The novels end where they began: the look-back the grown-up child has shared with you closes the account of the childhood tragedy.  There is distance and coolness now; the past is the past, about the only comfort Tartt permits her readers. 

BOOK: The Light Between Oceans, by M.L. Stedman


This book has some of the most beautiful writing about mothering a little girl that I have ever read.
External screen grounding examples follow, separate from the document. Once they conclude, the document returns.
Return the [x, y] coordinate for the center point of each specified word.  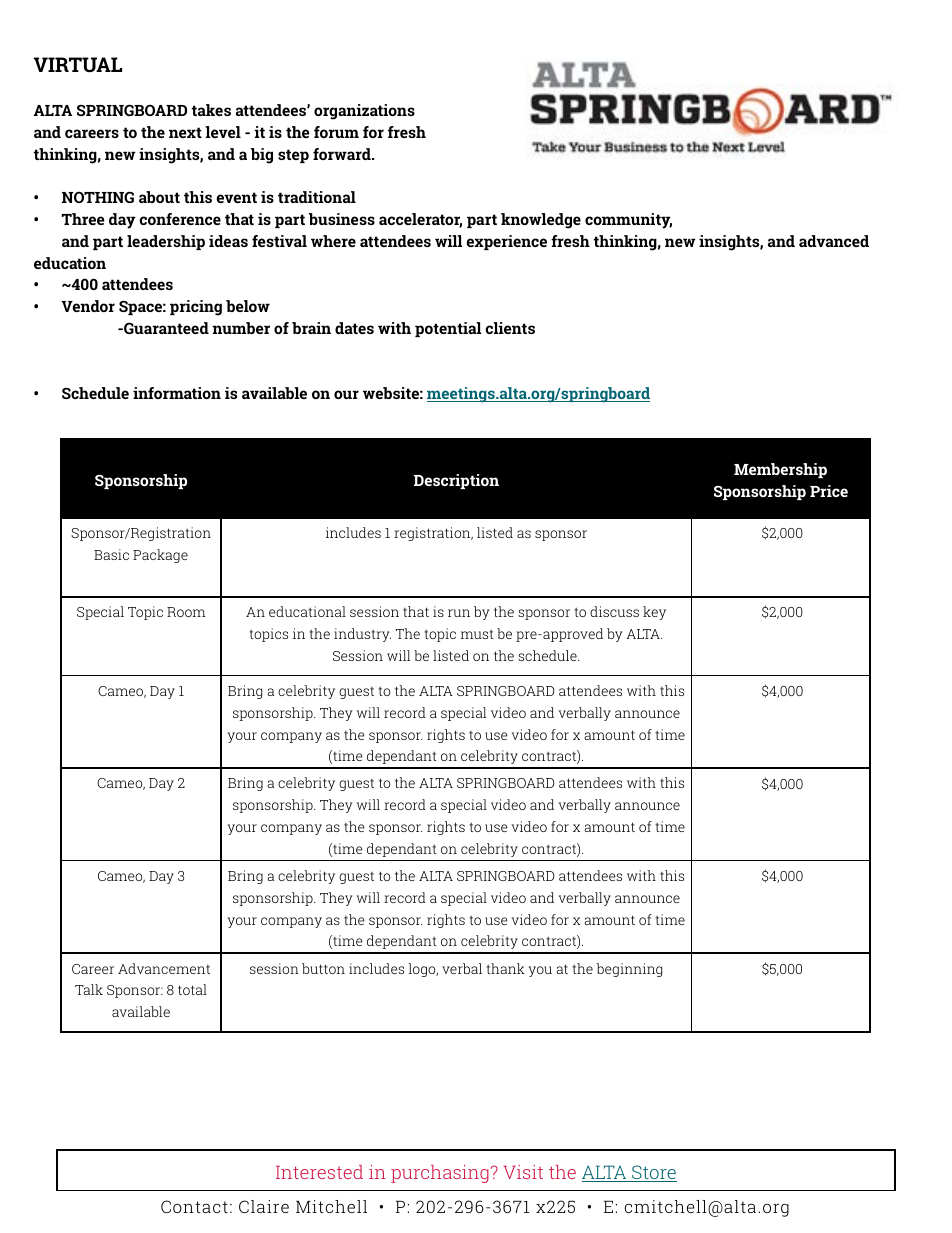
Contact [194, 1206]
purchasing [440, 1174]
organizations [364, 112]
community [628, 221]
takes [211, 110]
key [654, 613]
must [477, 634]
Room [186, 612]
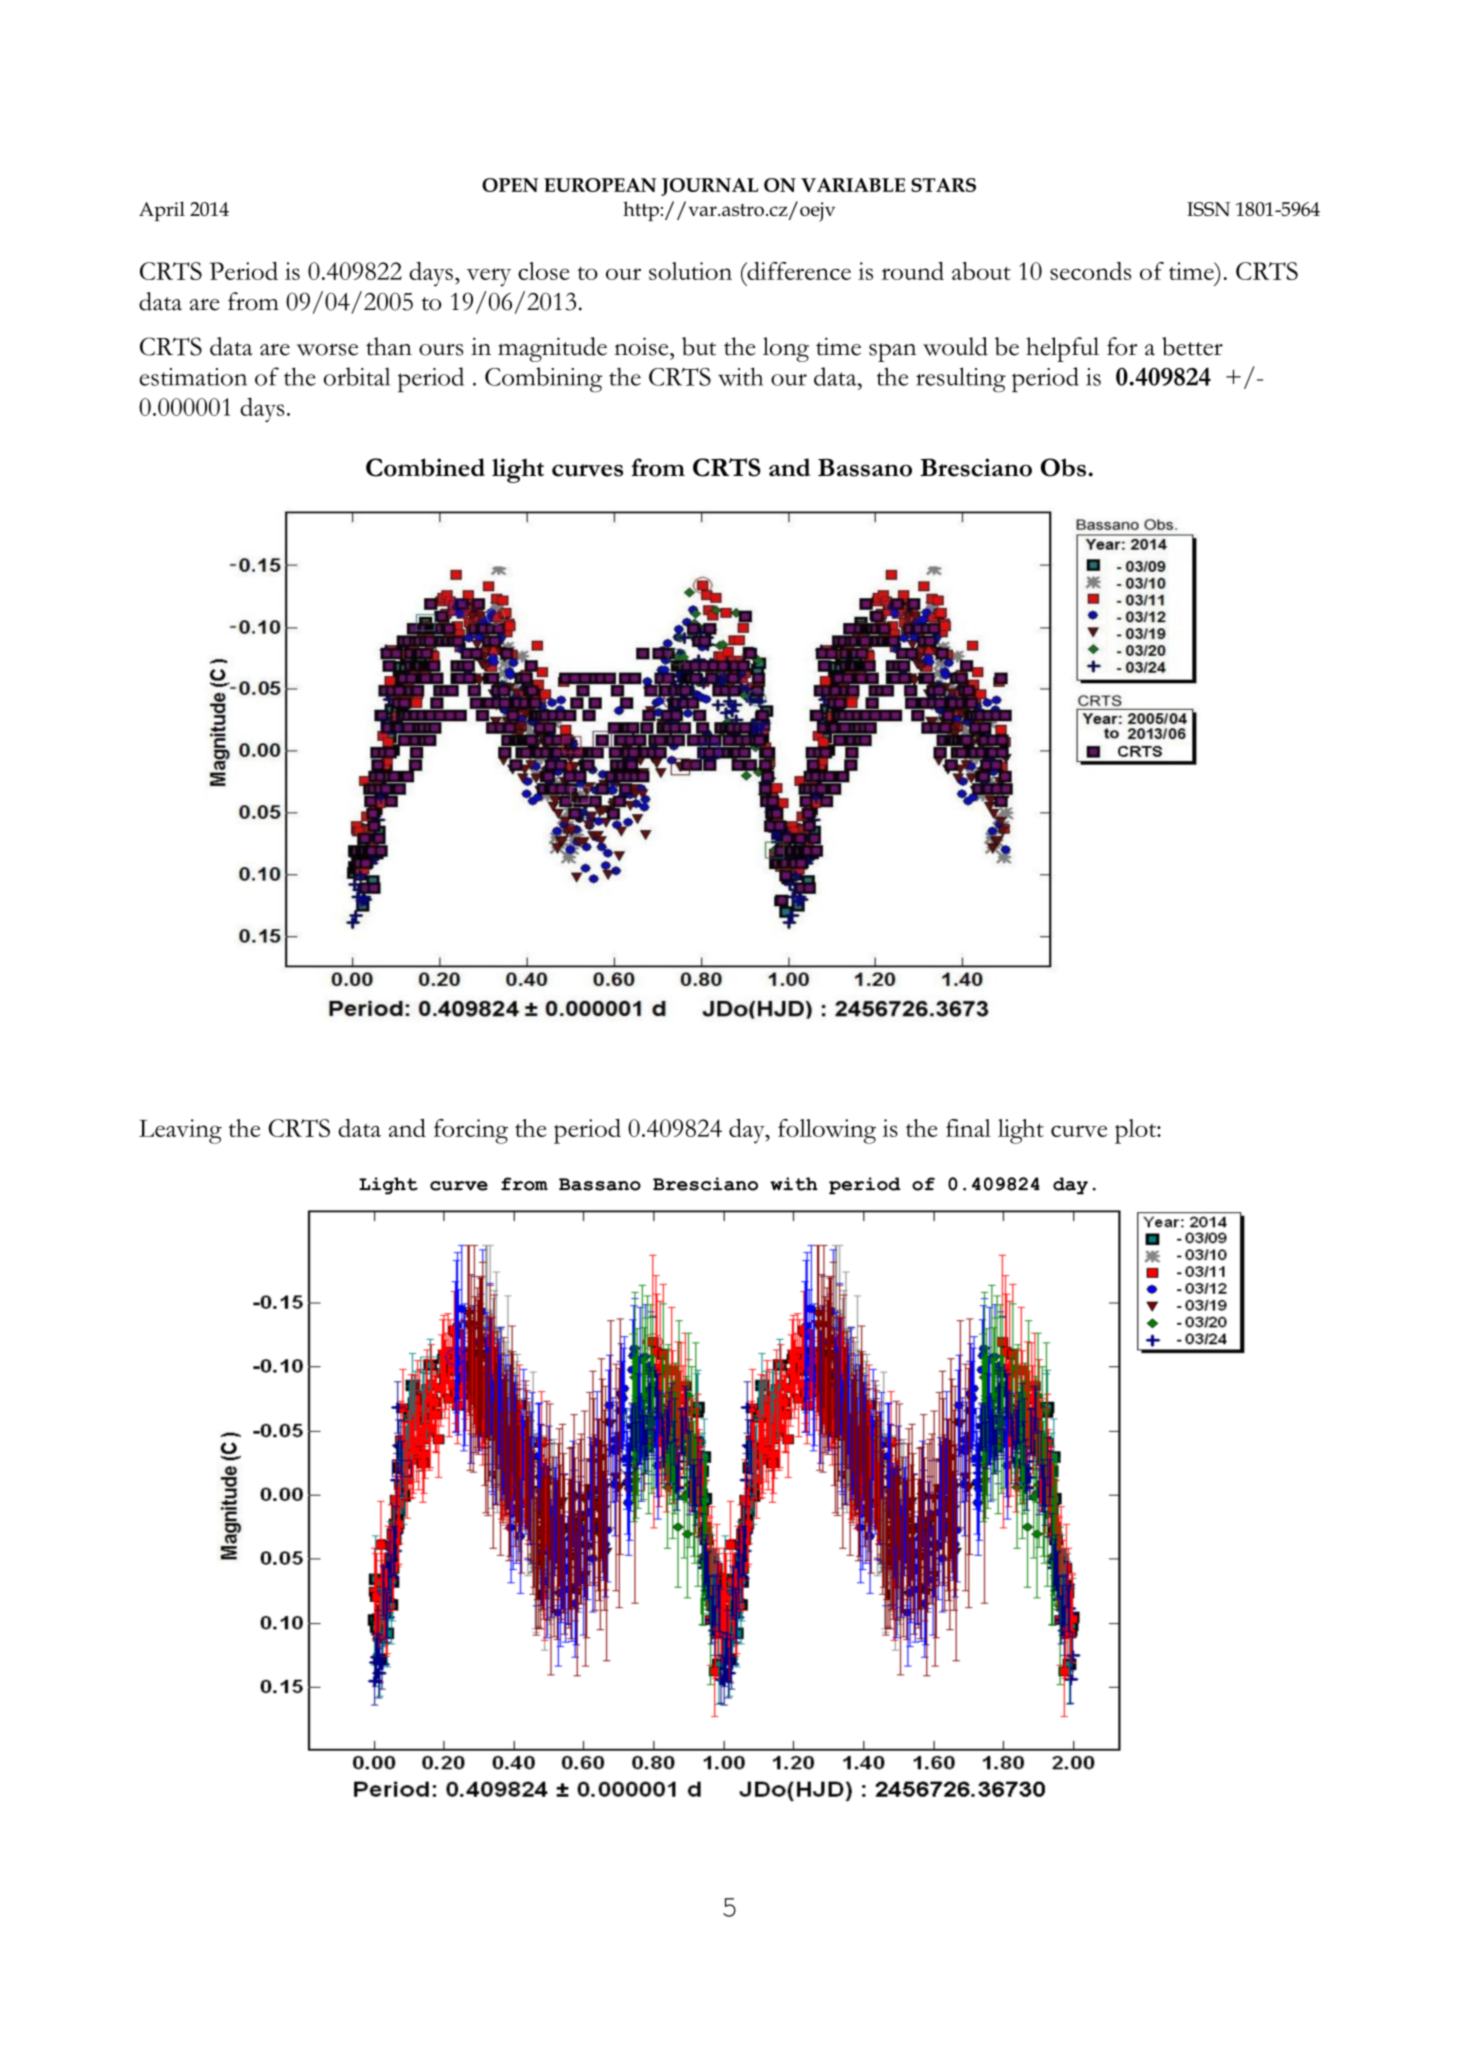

I loved the magnificent distant setting, the descriptions of the island, and the symbol of the lighthouse. The seemingly factual lighthouse keeper's unusual and rigorous job was fascinating, too. 

I accept that Isabel did what she did, and Tom, too. But then I found the characters' various refusals, required promises, misplaced letters, unfair blaming, quite authorially manipulative and began to resent it. The conclusion, after long grief, stoic oaths, angry revenge behavior, is rather sudden, and Isabel's recovery from her breakdown and its consequences is left to us to imagine.  I suspect it was much worse and incomplete than the novel led us to conclude.  But then, that's the book club's discussion topic.